You don’t see many spaceflight sims anymore. The golden days of Tie Fighter, Wing Commander and Elite are long passed, and in the intervening years the genre has fallen by the wayside. Space sims were set to make a comeback early in the new millennium with the highly ambitious Freelancer, but ever since then the only enduring presence has been the X series. It’s a real shame, with so many legendary games in the genre and a heritage dating back to Atari’s venerable Star Raiders, but I think the space sim’s faded significance has something to do with the industry’s shift to console gaming.
For one, space sims are usually complex and are not the easiest games to get into. This nature typically demands an extensive control scheme, allowing the precise coordination of ship systems, commands and maneuvers. It’s easy to map this kind of control to a keyboard, mouse and maybe a well-designed flight stick, but cramming this complexity into a home console controller usually yields disastrously cumbersome results. Look no further than 2006’s muddled, sluggish Star Trek Legacy for what can go wrong.
Bad controls can ruin a decent space sim like ST Legacy, but curiously enough another game in the genre came out in the same year. DarkStar One hit most of the right notes on the PC, and is considered a solid, if not exceptional entry in the spaceflight field. In a gutsy move, Kalypso Media and Gaming Minds have ported the game to the Xbox 360 as the revamped, refreshed DarkStar One: Broken Alliance. The game has seen numerous touch-ups and the addition of new content, but most striking of all is just how well it takes to the 360.

§ Complete the following
[1] Decide whether each statement agrees with the text about spaceflight sims, answering yes or no and quoting the words from that text that settle it. (a) DarkStar One came out in the same year as Star Trek Legacy. (b) Microsoft ported DarkStar One to the Xbox 360. (c) Freelancer appeared late in the 1990s.
[2] Write what comes next in the text about spaceflight sims, picking up after its last sentence.

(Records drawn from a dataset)
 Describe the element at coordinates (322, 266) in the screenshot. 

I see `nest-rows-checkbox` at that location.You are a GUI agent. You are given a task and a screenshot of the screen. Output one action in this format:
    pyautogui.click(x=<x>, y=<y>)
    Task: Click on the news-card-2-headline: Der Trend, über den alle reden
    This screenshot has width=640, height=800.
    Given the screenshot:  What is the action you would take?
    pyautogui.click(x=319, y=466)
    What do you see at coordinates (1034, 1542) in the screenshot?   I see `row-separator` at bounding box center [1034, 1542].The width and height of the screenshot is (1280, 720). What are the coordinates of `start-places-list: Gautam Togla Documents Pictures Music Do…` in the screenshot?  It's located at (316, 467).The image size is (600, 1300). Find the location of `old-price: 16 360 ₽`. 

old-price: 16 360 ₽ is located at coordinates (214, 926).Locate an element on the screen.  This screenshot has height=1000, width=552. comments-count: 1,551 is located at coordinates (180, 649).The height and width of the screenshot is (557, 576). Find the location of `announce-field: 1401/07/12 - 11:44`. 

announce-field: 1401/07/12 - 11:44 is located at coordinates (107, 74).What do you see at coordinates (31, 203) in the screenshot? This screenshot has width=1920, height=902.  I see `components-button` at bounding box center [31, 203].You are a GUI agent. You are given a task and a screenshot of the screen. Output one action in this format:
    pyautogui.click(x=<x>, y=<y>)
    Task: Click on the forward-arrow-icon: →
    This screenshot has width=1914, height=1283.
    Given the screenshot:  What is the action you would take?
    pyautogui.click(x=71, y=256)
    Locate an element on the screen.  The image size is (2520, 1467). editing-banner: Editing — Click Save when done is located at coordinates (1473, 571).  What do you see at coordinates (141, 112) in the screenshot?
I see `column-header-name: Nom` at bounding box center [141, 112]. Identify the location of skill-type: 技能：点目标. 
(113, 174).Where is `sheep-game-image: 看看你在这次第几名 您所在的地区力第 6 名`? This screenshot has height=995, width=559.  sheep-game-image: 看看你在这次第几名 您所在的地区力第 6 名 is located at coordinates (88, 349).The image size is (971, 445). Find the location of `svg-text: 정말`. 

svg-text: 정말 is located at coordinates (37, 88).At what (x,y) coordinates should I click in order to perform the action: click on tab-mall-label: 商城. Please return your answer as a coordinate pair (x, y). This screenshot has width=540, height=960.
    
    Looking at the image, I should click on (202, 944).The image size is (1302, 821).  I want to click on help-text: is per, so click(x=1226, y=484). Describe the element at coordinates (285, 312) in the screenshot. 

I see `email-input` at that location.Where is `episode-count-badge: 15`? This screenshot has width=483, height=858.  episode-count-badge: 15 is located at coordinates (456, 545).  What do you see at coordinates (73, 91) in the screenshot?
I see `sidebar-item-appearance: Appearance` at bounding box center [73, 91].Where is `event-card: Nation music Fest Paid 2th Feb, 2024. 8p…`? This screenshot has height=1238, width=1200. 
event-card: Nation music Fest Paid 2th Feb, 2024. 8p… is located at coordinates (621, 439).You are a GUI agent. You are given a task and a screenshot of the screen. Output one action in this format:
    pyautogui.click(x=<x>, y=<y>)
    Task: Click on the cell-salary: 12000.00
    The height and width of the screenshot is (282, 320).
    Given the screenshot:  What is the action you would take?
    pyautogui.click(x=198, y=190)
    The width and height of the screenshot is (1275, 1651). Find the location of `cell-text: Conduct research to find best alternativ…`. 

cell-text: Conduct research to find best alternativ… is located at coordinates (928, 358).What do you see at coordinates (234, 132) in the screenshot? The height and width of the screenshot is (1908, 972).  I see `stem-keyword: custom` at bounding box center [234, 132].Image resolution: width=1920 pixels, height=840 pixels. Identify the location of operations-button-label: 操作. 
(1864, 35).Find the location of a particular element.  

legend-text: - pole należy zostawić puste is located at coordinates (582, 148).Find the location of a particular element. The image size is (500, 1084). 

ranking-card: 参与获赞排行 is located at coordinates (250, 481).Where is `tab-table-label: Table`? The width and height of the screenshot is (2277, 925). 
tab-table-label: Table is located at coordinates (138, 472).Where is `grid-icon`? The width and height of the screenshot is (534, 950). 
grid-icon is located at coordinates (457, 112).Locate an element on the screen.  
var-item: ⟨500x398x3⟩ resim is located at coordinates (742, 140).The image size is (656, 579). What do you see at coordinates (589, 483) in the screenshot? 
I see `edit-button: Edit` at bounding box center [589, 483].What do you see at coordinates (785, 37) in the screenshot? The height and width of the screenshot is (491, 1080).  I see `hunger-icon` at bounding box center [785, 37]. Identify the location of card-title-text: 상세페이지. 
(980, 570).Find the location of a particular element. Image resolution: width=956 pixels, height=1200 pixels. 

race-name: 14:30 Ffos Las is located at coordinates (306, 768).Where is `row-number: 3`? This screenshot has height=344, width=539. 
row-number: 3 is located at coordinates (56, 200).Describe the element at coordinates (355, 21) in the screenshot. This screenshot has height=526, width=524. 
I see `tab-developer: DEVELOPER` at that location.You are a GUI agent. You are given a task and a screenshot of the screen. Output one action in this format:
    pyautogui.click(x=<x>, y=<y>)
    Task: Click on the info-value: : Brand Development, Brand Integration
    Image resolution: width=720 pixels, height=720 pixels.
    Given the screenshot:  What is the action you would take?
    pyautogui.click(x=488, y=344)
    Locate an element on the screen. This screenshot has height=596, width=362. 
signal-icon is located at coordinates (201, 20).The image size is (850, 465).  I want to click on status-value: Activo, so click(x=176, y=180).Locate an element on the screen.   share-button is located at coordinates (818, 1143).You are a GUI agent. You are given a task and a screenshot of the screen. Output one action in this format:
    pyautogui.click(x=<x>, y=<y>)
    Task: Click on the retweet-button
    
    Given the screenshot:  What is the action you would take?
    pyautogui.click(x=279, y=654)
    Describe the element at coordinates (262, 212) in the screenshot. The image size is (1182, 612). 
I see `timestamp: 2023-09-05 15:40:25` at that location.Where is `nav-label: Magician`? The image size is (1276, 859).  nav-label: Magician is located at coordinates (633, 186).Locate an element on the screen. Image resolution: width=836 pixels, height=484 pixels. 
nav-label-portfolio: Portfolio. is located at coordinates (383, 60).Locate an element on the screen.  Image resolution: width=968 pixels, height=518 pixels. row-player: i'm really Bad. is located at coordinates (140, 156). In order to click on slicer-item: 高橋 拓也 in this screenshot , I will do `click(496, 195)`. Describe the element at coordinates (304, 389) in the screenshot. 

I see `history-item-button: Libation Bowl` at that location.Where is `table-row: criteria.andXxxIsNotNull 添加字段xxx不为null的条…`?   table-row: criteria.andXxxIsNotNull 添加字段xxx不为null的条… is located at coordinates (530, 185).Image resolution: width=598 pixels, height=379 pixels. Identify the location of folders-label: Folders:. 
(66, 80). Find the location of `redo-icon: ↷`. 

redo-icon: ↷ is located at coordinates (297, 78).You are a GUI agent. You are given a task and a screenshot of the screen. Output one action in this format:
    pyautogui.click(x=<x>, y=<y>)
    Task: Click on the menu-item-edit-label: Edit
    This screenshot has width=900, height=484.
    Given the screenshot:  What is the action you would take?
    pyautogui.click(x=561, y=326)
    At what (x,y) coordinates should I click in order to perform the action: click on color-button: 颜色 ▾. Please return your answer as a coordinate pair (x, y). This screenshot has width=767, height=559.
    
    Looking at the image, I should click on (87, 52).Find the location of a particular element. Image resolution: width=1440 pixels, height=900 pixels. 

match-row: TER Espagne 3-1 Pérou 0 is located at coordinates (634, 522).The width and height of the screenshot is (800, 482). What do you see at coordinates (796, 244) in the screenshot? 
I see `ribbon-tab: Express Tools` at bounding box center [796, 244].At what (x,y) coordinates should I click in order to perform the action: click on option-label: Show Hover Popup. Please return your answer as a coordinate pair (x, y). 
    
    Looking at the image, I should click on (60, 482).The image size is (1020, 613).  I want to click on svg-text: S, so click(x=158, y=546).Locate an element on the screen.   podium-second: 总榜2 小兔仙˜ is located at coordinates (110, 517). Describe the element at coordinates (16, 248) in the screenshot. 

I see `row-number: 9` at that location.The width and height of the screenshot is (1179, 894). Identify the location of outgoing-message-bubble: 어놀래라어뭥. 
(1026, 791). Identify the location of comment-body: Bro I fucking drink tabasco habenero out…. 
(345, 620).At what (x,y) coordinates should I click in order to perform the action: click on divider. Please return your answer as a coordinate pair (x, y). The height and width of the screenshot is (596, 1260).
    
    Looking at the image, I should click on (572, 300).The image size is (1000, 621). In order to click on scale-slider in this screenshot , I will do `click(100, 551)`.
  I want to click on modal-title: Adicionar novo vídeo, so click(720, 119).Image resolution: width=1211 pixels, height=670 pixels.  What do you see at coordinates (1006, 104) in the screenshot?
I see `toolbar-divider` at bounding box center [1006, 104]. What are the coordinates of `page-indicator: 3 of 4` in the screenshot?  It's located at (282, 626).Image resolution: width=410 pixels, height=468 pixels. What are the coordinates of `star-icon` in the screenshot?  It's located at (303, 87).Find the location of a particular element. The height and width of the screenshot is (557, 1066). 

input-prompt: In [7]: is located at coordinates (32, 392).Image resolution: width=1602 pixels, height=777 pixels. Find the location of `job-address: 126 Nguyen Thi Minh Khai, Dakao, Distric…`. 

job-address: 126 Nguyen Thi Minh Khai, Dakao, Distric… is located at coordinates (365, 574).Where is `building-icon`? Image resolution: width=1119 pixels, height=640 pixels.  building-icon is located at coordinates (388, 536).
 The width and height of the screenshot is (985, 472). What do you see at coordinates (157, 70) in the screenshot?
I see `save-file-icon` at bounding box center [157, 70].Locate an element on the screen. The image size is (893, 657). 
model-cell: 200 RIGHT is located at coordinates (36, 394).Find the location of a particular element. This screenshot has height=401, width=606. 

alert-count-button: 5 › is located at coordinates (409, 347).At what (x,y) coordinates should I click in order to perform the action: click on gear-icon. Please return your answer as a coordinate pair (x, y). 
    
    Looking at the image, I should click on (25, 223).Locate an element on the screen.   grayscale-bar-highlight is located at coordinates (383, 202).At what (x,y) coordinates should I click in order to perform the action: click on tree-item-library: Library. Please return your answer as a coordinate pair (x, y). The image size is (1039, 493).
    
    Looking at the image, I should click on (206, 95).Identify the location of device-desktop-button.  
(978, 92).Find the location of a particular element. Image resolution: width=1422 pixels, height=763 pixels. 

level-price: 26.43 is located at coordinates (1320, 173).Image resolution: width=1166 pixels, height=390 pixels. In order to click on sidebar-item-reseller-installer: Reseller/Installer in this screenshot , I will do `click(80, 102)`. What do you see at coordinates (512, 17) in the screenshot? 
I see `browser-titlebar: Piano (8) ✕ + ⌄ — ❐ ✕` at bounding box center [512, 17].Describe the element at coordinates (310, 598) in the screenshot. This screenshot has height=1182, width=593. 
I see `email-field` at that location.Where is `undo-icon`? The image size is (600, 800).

§ Activity answers
[1]
(a) Yes: "curiously enough another game in the genre came out in the same year"
(b) No: "Kalypso Media and Gaming Minds have ported the game to the Xbox 360"
(c) No: "early in the new millennium with the highly ambitious Freelancer"

[2]
Whatever you say about DarkStar on the 360, you have to admit it has damn good controls for a console space sim. Throttle is mapped to the right analog stick, and while you don’t have the precise control you’d get from a flight stick, you can still select reverse, neutral, full and goose the afterburners for a speed boost. You fire missiles, activate your special weapons and control basic targeting with the face buttons, while the D-pad handles weapon cycling and communications.
Most of the advanced features are on two radial menus, opened by holding the left and right bumpers. This makes it quick and simple to access your target list, open your logbook, or activate any special technology you’ve installed. This consolidates most extraneous complex commands and puts them within easy reach; it’s not as extensive or versatile as Tie Fighter, but it gets the job done remarkably well on the 360.
For a console gamer, DarkStar’s controls are a superb first impression for a game that admittedly wasn’t all that original even four years ago when it arrived on the PC. The game borrows heavily from the giants of its genre so if you’re a fan of space sims like me, there isn’t a whole lot here to surprise you. This doesn’t mean the game is bad or boring; it’s more like sitting down to one of your favorite comfort food dishes which has been prepared a little differently, rather than trying a new dish from your favorite chef.